We have shown that efavirenz effectively induced omeprazole sulfoxidation in EM and IM subjects, concurring with a previous report showing marked induction of this pathway of omeprazole by St-John’s Wort in EM and PM.[36] However, notable differences were seen regarding the extent of induction of omeprazole elimination between the current study and that previously reported.[36] They reported a substantial increase in the percent change of omeprazole sulfone AUC0→∞ after long term exposure to St-John’s Wort in EM (159±101%) and PM of CYP2C19 (136.6±84.6%), in contrast to a much smaller change by efavirenz in the same genotype groups was observed in our study. This may be explained by a greater inductive effect of St-John’s Wort on CYP3A genes in the intestine and the liver compared to efavirenz which predominantly induces CYP3A in the liver.[29, 42-44]

This is the first study testing the influence of CYP2B6 polymorphisms on CYP2C19 induction by efavirenz. The CYP2B6*6 allele is associated with significantly higher efavirenz exposure.[23-27] We found no significant difference in any of the markers of CYP2C19 activity between carriers and non-carriers of the CYP2B6*6 allele. Our finding suggest that the inductive effects of efavirenz on omeprazole 5-hydroxylation may be observed at plasma concentrations lower than those observed after the regular dose (600 mg/day) of efavirenz. We also found no significant association between the CYP2B6 variants and the extent of CYP3A induction by efavirenz. A recent study reported higher induction of CYP3A activity (using an endogenous marker) by efavirenz in CYP2B6 slow metabolizers.[45] Difference in the marker used for CYP3A activity makes comparison with our study difficult. The presence of sequential metabolism in omeprazole elimination might have precluded statistical significance. In the present study, the impact of variants in the CYP3A4 and CYP3A5 genes on the degree of induction of omeprazole metabolism by efavirenz was not tested because the genetic component of CYP3A4 is small and the contribution of CYP3A5 to omeprazole sulfoxidation is marginal[46].

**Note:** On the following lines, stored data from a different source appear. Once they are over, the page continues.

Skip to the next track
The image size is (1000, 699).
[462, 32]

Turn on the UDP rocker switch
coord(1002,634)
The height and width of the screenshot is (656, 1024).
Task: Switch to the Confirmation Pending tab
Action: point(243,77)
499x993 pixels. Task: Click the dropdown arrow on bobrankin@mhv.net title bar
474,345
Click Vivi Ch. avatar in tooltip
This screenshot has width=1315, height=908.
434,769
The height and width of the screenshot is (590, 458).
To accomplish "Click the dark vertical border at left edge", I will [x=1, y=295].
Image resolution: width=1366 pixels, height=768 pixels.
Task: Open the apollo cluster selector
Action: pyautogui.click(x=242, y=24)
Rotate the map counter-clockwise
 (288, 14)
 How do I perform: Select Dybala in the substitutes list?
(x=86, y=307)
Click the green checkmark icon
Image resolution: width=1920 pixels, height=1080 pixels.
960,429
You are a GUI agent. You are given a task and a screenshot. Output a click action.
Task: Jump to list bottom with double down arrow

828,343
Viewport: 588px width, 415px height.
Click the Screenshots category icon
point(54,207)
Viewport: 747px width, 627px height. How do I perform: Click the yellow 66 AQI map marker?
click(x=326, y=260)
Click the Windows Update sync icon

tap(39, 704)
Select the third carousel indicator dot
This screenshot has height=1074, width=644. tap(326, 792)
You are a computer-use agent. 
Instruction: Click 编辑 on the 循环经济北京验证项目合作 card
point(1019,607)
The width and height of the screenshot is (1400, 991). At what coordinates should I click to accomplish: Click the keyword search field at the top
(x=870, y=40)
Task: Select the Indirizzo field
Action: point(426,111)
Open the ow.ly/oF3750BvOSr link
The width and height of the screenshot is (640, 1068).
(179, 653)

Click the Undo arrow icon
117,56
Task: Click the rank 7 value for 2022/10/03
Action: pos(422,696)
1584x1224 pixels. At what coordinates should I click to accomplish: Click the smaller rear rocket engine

In summary, this study indicates that omeprazole elimination remains CYP2C19-genotype dependent after a single and multiple doses of efavirenz. We provide evidence that EM and IM of CYP2C19 were more prone to the inductive effects by efavirenz; this is the first report showing a significant induction by efavirenz on omeprazole elimination in IM subjects. The ability of efavirenz to induce CYP2C19 and CYP3A using omeprazole as the marker-drug appears to be independent of CYP2B6 genetic polymorphisms. In conclusion, genetic factors should be taken in to consideration when induction drug interactions are evaluated.